## Problem to solve
Extract, exactly as written, the line that contains "[Search] (1198, 48)" and all lines after it through the end of the records. Omit pictures.

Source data
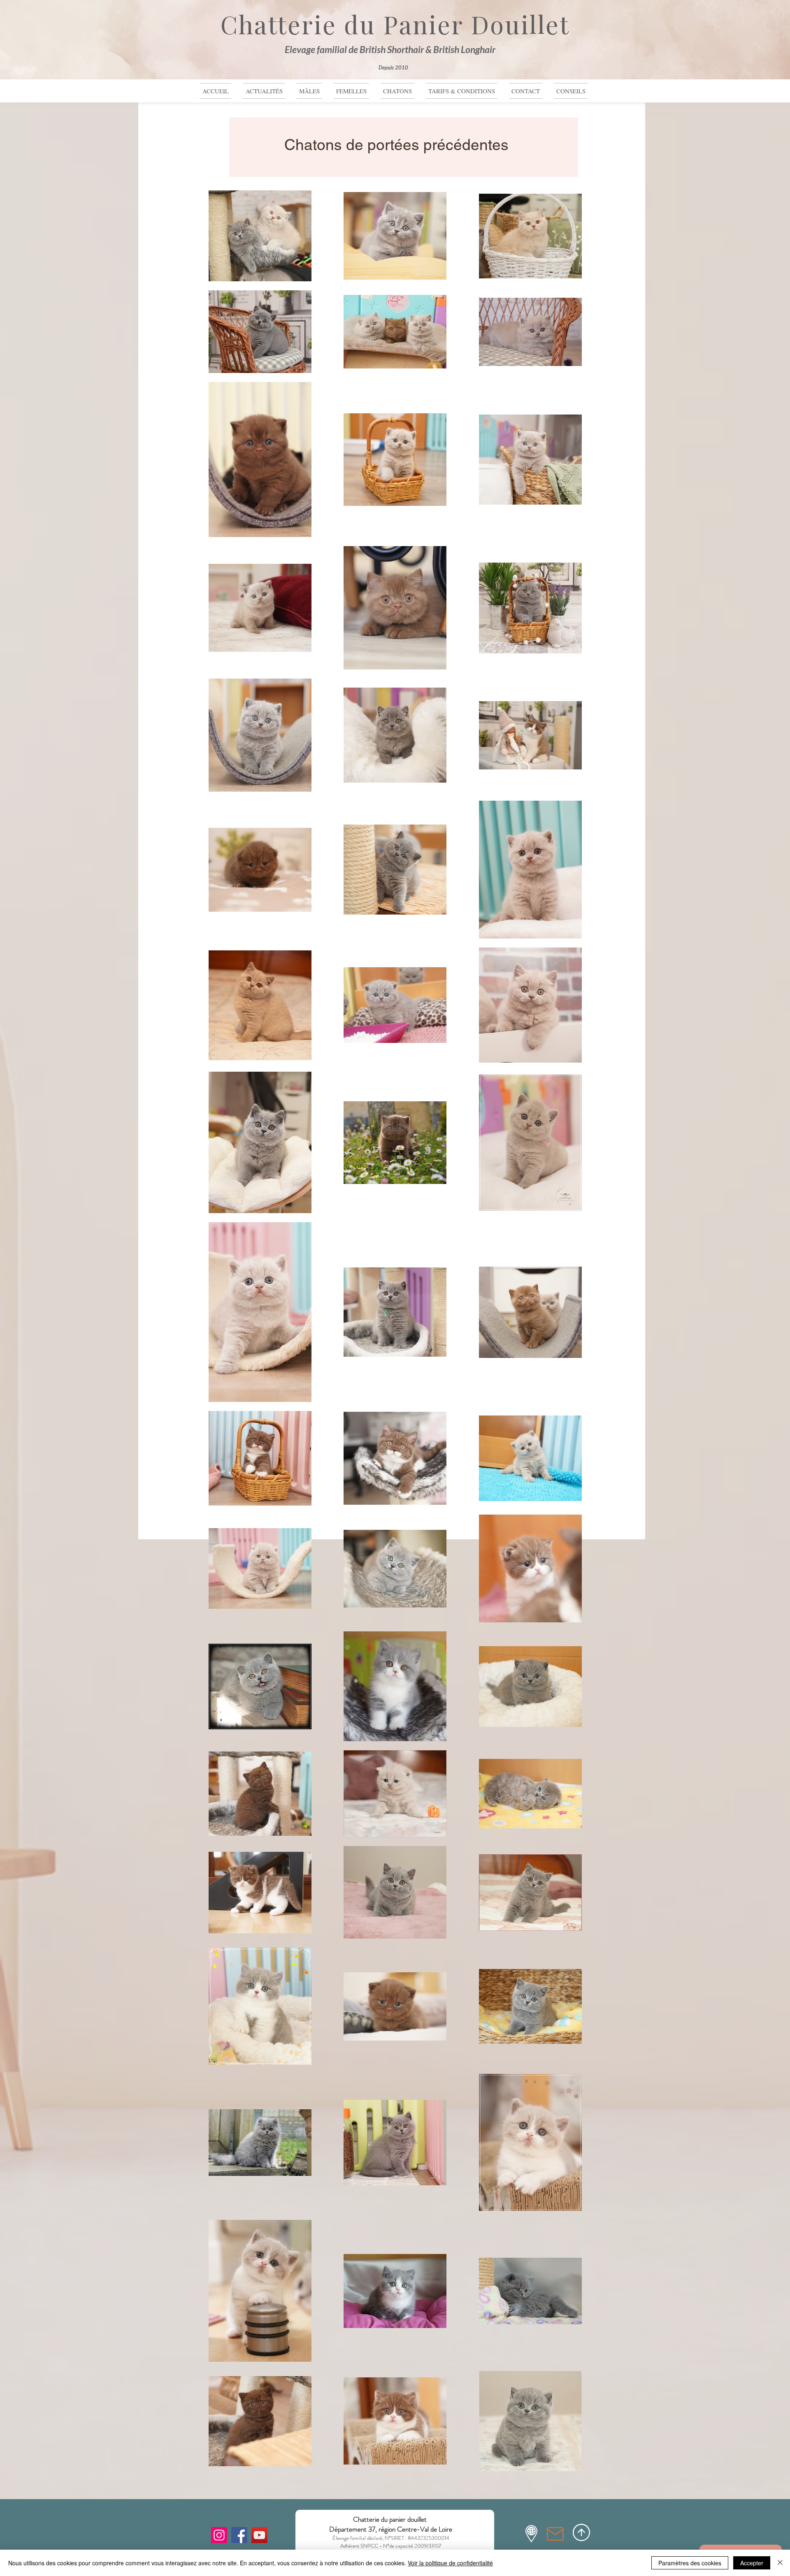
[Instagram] (219, 2535)
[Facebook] (239, 2535)
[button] (397, 91)
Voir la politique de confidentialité (450, 2563)
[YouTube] (259, 2535)
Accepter (751, 2563)
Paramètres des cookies (689, 2563)
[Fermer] (780, 2562)
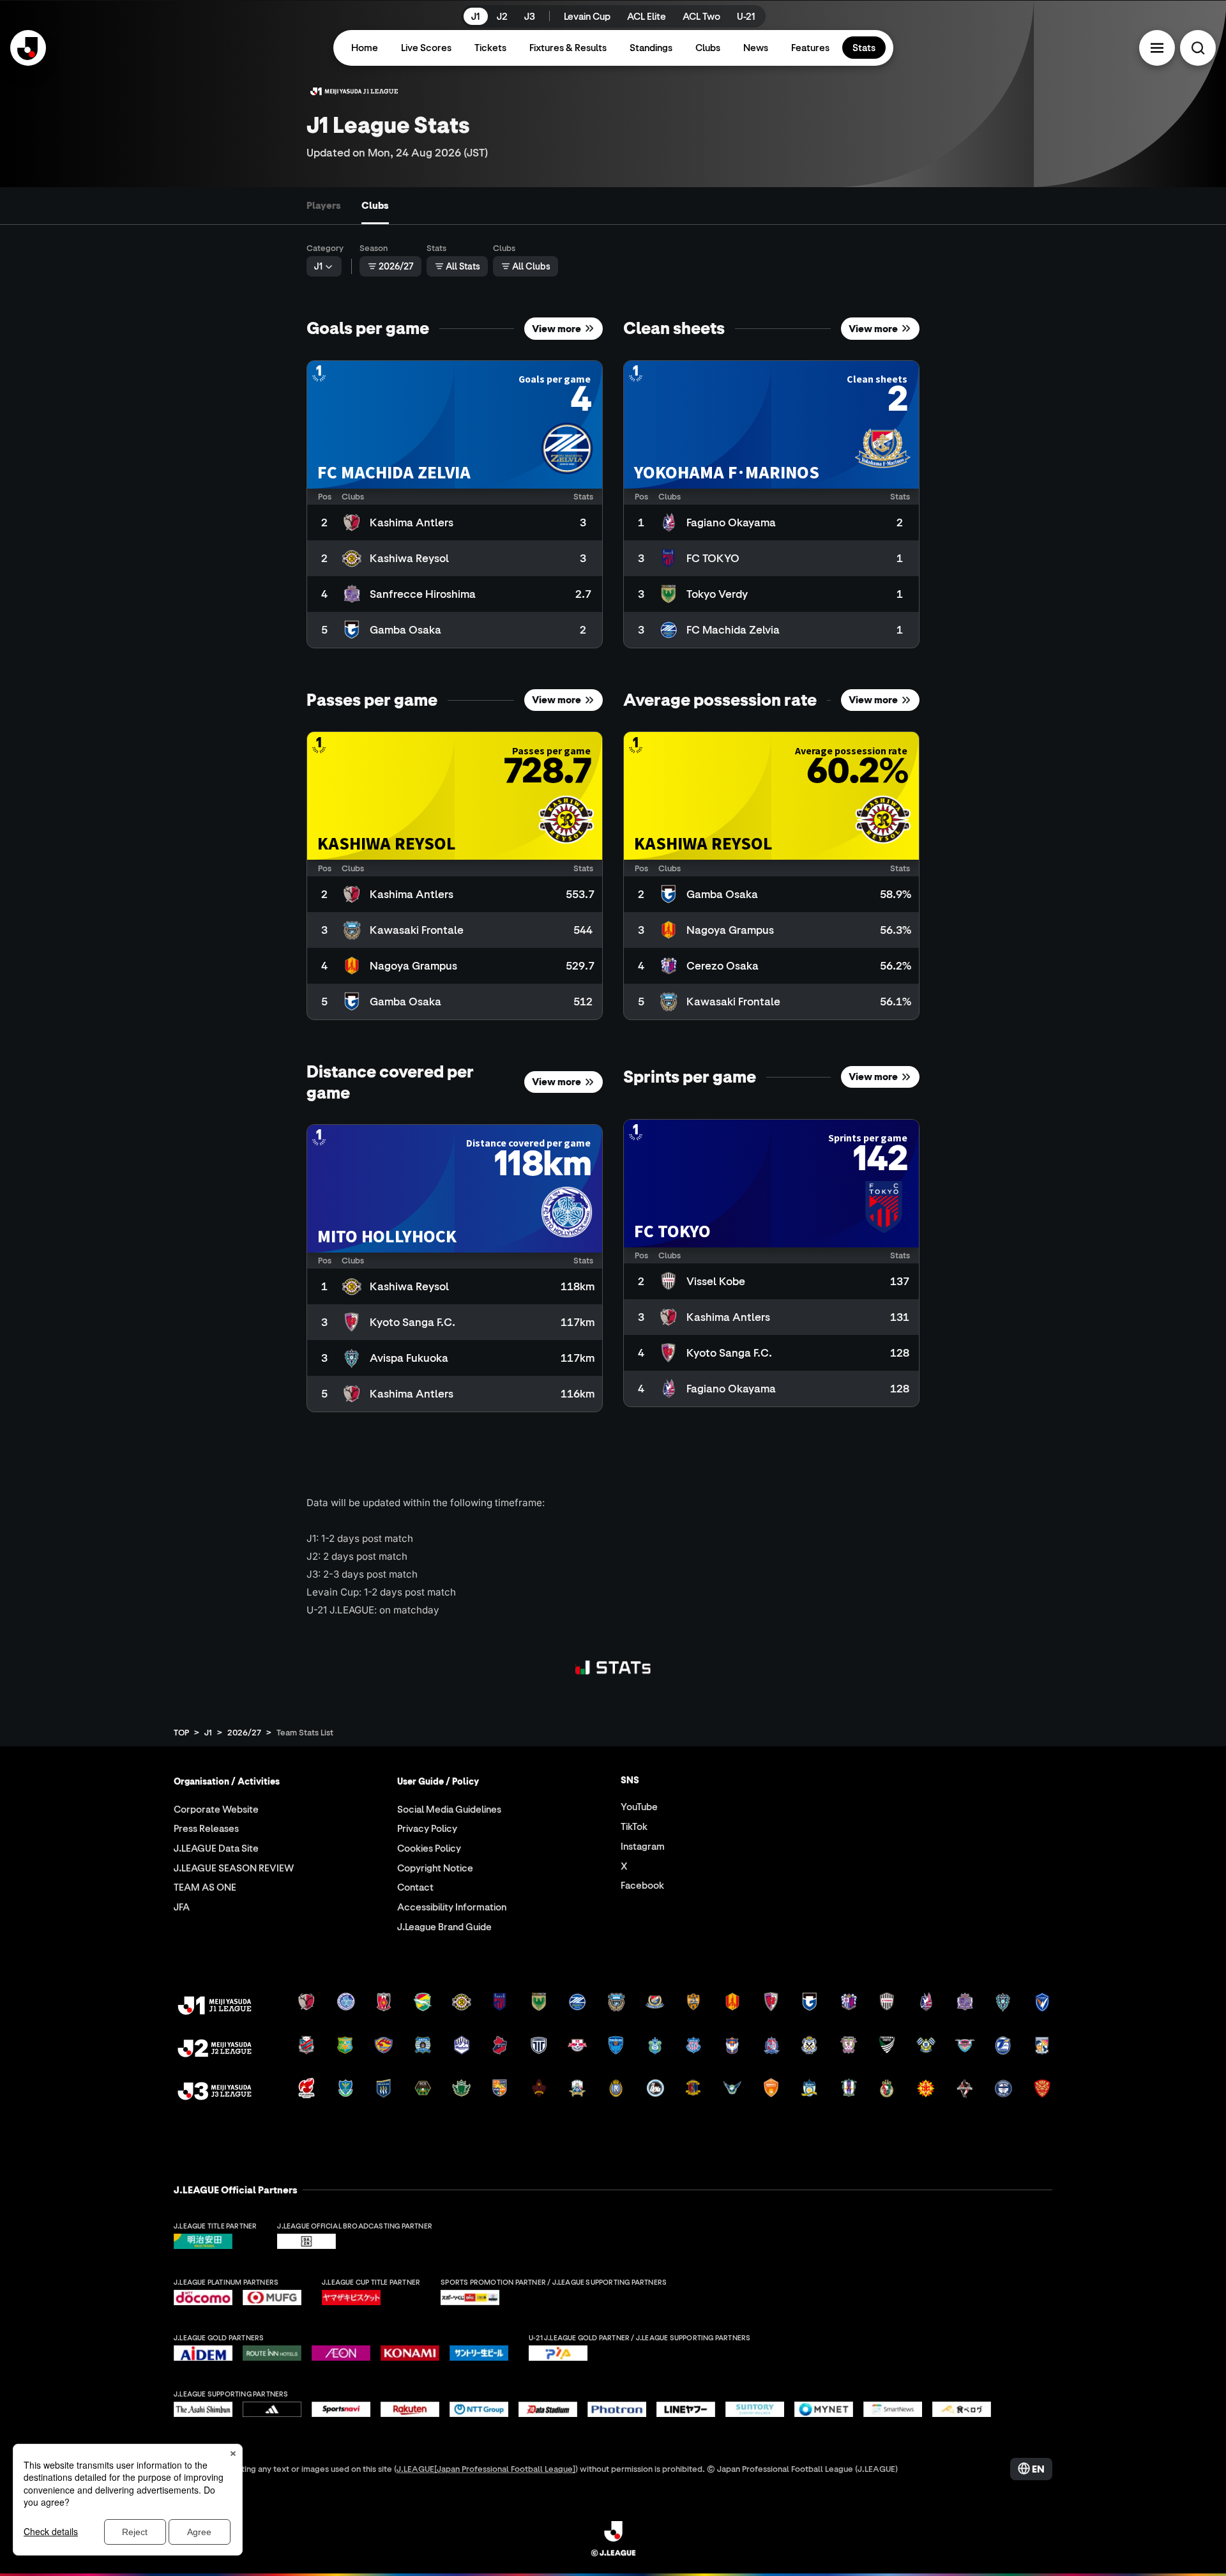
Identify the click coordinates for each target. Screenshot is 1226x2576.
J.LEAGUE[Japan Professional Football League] (486, 2468)
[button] (1157, 48)
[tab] (323, 205)
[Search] (1198, 48)
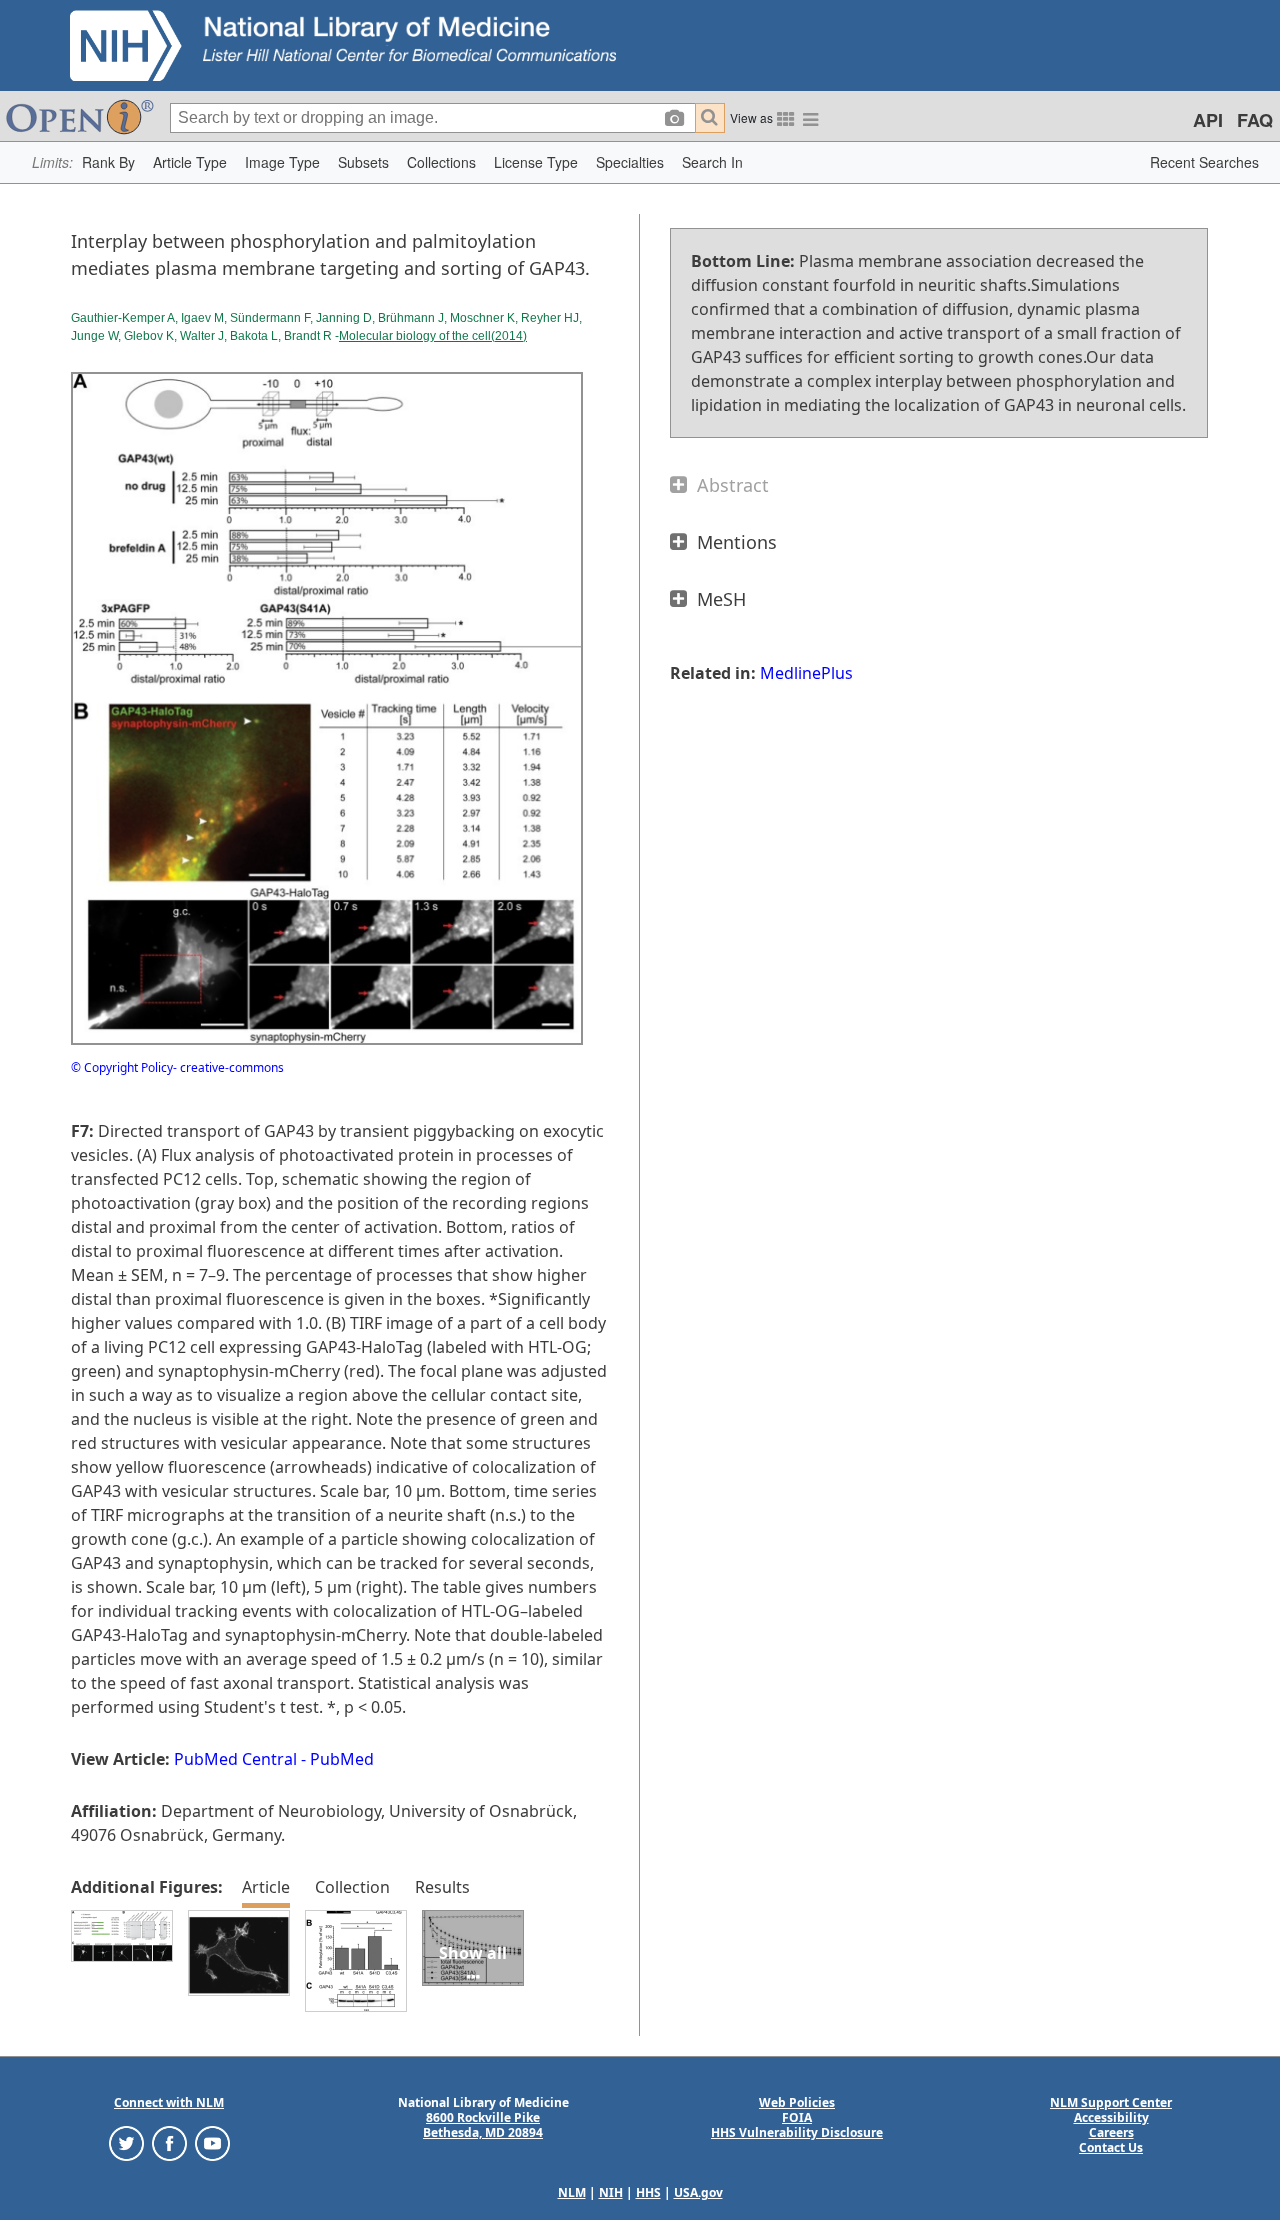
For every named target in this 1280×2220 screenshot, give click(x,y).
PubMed (342, 1759)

## Output
[Search] (1198, 48)
For every named target in this 1280×2220 screenshot, give click(x,y).
PubMed (342, 1759)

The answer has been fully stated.